When parasitic worms make it into a scrotum, they have a ball—and dance like nobody’s watching.
But in a hospital in New Delhi, India, doctors were watching. And they caught the dangling disco on film, down to their lymphatic limbo line, according to a short report appearing in the New England Journal of Medicine this week.
The parasitic worms in this case were Wuchereria bancrofti, which are spread by mosquitoes in some tropic and subtropical areas of Asia, Africa, the Western Pacific, the Caribbean, and South America. The wriggling ravers stream through the human lymphatic system. Adult worms can live for five to seven years and, when they mate, can produce millions of boogying babies, called microfilariae. Together, they cause a disease called lymphatic filariasis that can lead to tissue swelling (lymphedema), elephantiasis, and, in men, swelling of the scrotum.

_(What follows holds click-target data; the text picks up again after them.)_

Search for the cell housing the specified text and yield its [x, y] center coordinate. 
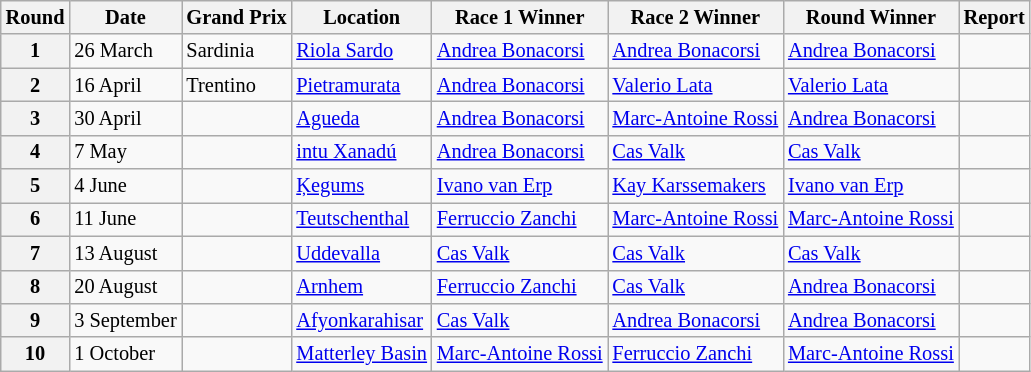
Race 2 Winner [696, 17]
7 [36, 253]
10 [36, 354]
Kay Karssemakers [696, 186]
11 June [125, 219]
4 June [125, 186]
1 [36, 51]
Location [361, 17]
9 [36, 320]
20 August [125, 287]
Round [36, 17]
4 [36, 152]
Arnhem [361, 287]
5 [36, 186]
8 [36, 287]
Report [994, 17]
Teutschenthal [361, 219]
Ķegums [361, 186]
Afyonkarahisar [361, 320]
2 [36, 85]
Pietramurata [361, 85]
Matterley Basin [361, 354]
3 September [125, 320]
3 [36, 118]
Riola Sardo [361, 51]
Agueda [361, 118]
Sardinia [237, 51]
Trentino [237, 85]
13 August [125, 253]
26 March [125, 51]
Uddevalla [361, 253]
Race 1 Winner [520, 17]
30 April [125, 118]
7 May [125, 152]
6 [36, 219]
Grand Prix [237, 17]
1 October [125, 354]
16 April [125, 85]
intu Xanadú [361, 152]
Date [125, 17]
Round Winner [871, 17]
Provide the [x, y] coordinate of the cell's center where the given text is located.  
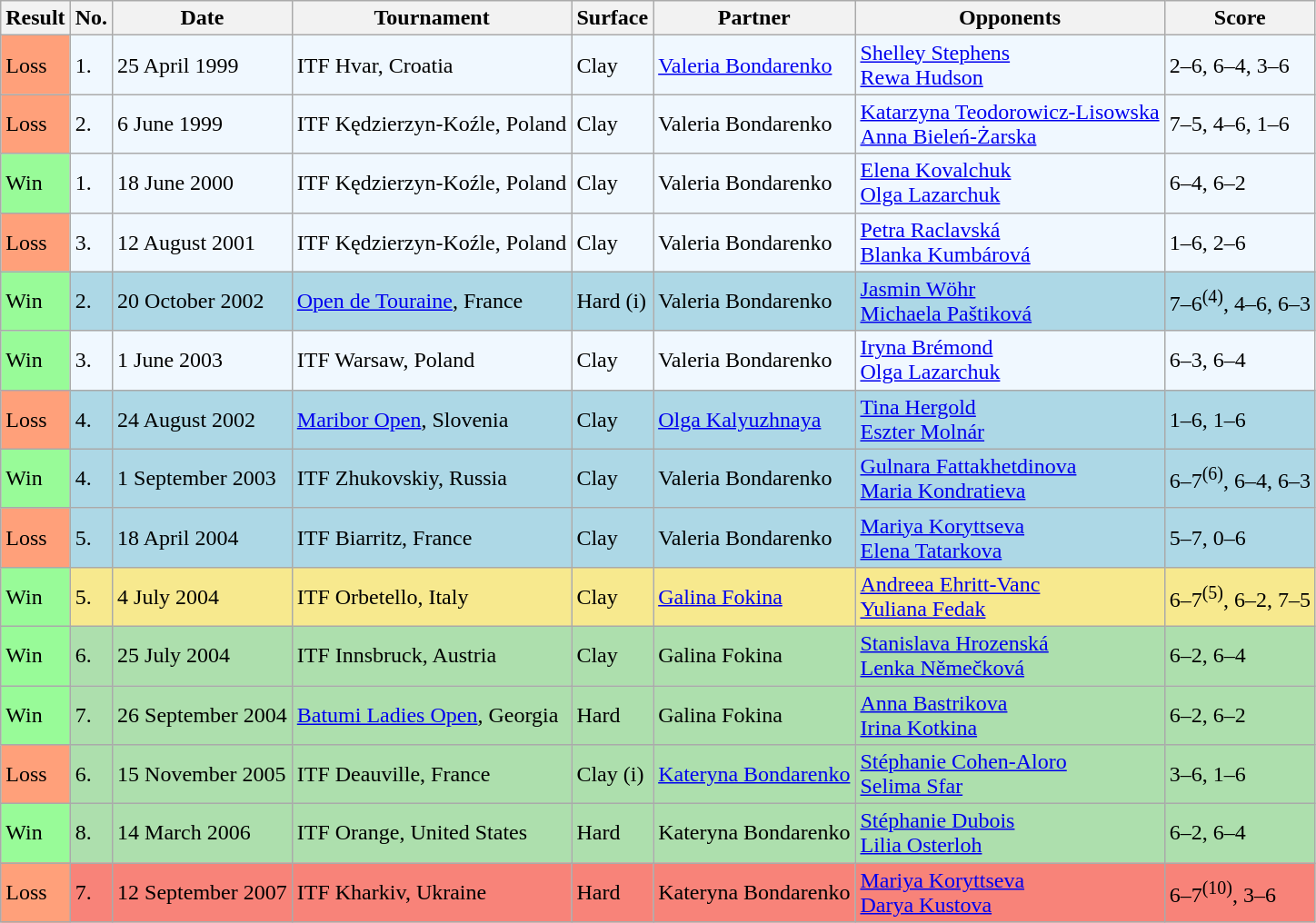
Opponents [1010, 18]
Elena Kovalchuk Olga Lazarchuk [1010, 184]
Gulnara Fattakhetdinova Maria Kondratieva [1010, 478]
ITF Deauville, France [432, 774]
4 July 2004 [203, 596]
Olga Kalyuzhnaya [754, 420]
Jasmin Wöhr Michaela Paštiková [1010, 302]
Stanislava Hrozenská Lenka Němečková [1010, 656]
Batumi Ladies Open, Georgia [432, 714]
Stéphanie Dubois Lilia Osterloh [1010, 834]
Petra Raclavská Blanka Kumbárová [1010, 242]
7–5, 4–6, 1–6 [1240, 124]
1 September 2003 [203, 478]
8. [91, 834]
18 June 2000 [203, 184]
Surface [613, 18]
Tournament [432, 18]
Date [203, 18]
Clay (i) [613, 774]
12 August 2001 [203, 242]
7–6(4), 4–6, 6–3 [1240, 302]
6–4, 6–2 [1240, 184]
6 June 1999 [203, 124]
ITF Orbetello, Italy [432, 596]
6–3, 6–4 [1240, 360]
20 October 2002 [203, 302]
6–7(5), 6–2, 7–5 [1240, 596]
6–7(6), 6–4, 6–3 [1240, 478]
ITF Hvar, Croatia [432, 65]
No. [91, 18]
14 March 2006 [203, 834]
Stéphanie Cohen-Aloro Selima Sfar [1010, 774]
Open de Touraine, France [432, 302]
25 July 2004 [203, 656]
15 November 2005 [203, 774]
6–2, 6–2 [1240, 714]
Mariya Koryttseva Elena Tatarkova [1010, 538]
Iryna Brémond Olga Lazarchuk [1010, 360]
26 September 2004 [203, 714]
Tina Hergold Eszter Molnár [1010, 420]
Shelley Stephens Rewa Hudson [1010, 65]
ITF Kharkiv, Ukraine [432, 892]
25 April 1999 [203, 65]
ITF Innsbruck, Austria [432, 656]
6–7(10), 3–6 [1240, 892]
24 August 2002 [203, 420]
Maribor Open, Slovenia [432, 420]
3–6, 1–6 [1240, 774]
2–6, 6–4, 3–6 [1240, 65]
ITF Biarritz, France [432, 538]
ITF Orange, United States [432, 834]
Mariya Koryttseva Darya Kustova [1010, 892]
Result [35, 18]
Partner [754, 18]
Andreea Ehritt-Vanc Yuliana Fedak [1010, 596]
1–6, 2–6 [1240, 242]
12 September 2007 [203, 892]
1 June 2003 [203, 360]
Hard (i) [613, 302]
ITF Zhukovskiy, Russia [432, 478]
Katarzyna Teodorowicz-Lisowska Anna Bieleń-Żarska [1010, 124]
ITF Warsaw, Poland [432, 360]
5–7, 0–6 [1240, 538]
Score [1240, 18]
Anna Bastrikova Irina Kotkina [1010, 714]
18 April 2004 [203, 538]
1–6, 1–6 [1240, 420]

The thread-like parasite’s penchant for pirouetting is well-established. In medical terms, ultrasound imaging of their scrotal soirées is referred to as the “filarial dance sign.” As the authors of the NEJM report explain: “The dance sign represents the undulations of live worms that have migrated into lymphatic channels, causing dilation and dysfunction of the channels.” (The report includes video but is behind a paywall. A similar example of the filarial dance sign can be seen here.)
Images of the swinging dances are considered sure signs of lymphatic filariasis and can even distinguish the type of harm the testicular tangos are causing.

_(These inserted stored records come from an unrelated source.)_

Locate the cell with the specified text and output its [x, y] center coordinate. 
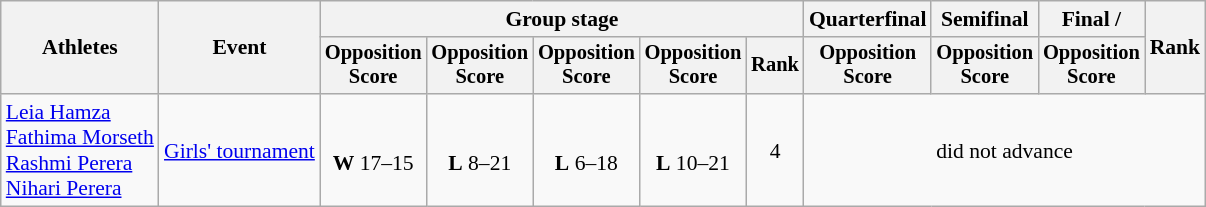
L 8–21 [480, 150]
Quarterfinal [868, 19]
Leia HamzaFathima MorsethRashmi PereraNihari Perera [80, 150]
L 10–21 [694, 150]
Athletes [80, 48]
4 [775, 150]
Semifinal [984, 19]
did not advance [1004, 150]
Group stage [562, 19]
Event [240, 48]
Final / [1092, 19]
L 6–18 [586, 150]
Girls' tournament [240, 150]
W 17–15 [374, 150]
Determine the (X, Y) coordinate at the center of the cell enclosing the given text.  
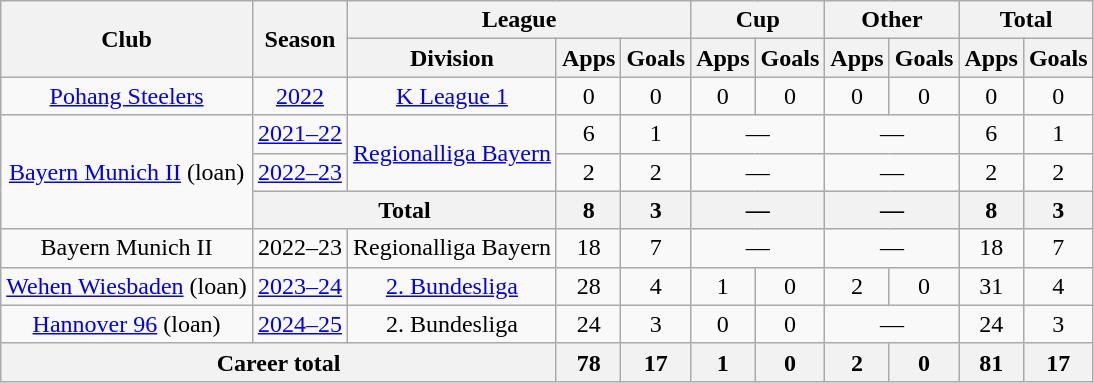
2023–24 (300, 286)
Wehen Wiesbaden (loan) (127, 286)
Season (300, 39)
28 (588, 286)
Pohang Steelers (127, 96)
K League 1 (452, 96)
Cup (758, 20)
Club (127, 39)
2024–25 (300, 324)
31 (991, 286)
League (518, 20)
Other (892, 20)
Bayern Munich II (127, 248)
Division (452, 58)
2021–22 (300, 134)
2022 (300, 96)
81 (991, 362)
Career total (279, 362)
Bayern Munich II (loan) (127, 172)
78 (588, 362)
Hannover 96 (loan) (127, 324)
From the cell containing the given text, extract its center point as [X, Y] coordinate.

In the NEJM report, the authors, Amit Sahu and Bharat Aggarwal of the Max Super Specialty Hospital in New Delhi, spied the festering festivities in a 26-year-old man, who had a one-month history of scrotal pain and swelling, as well as low-grade fevers. An ultrasound examination quickly caught the ballsy revelers responsible. Blood testing confirmed the diagnosis, and examination of the young worms identified them as Wuchereria bancrofti microfilariae.
The man was given a three-week course of the antiparasitic drug diethylcarbamazine, which can kill microfilariae and some adult worms. After that, his symptoms resolved and there were no more signs of parasitic partying.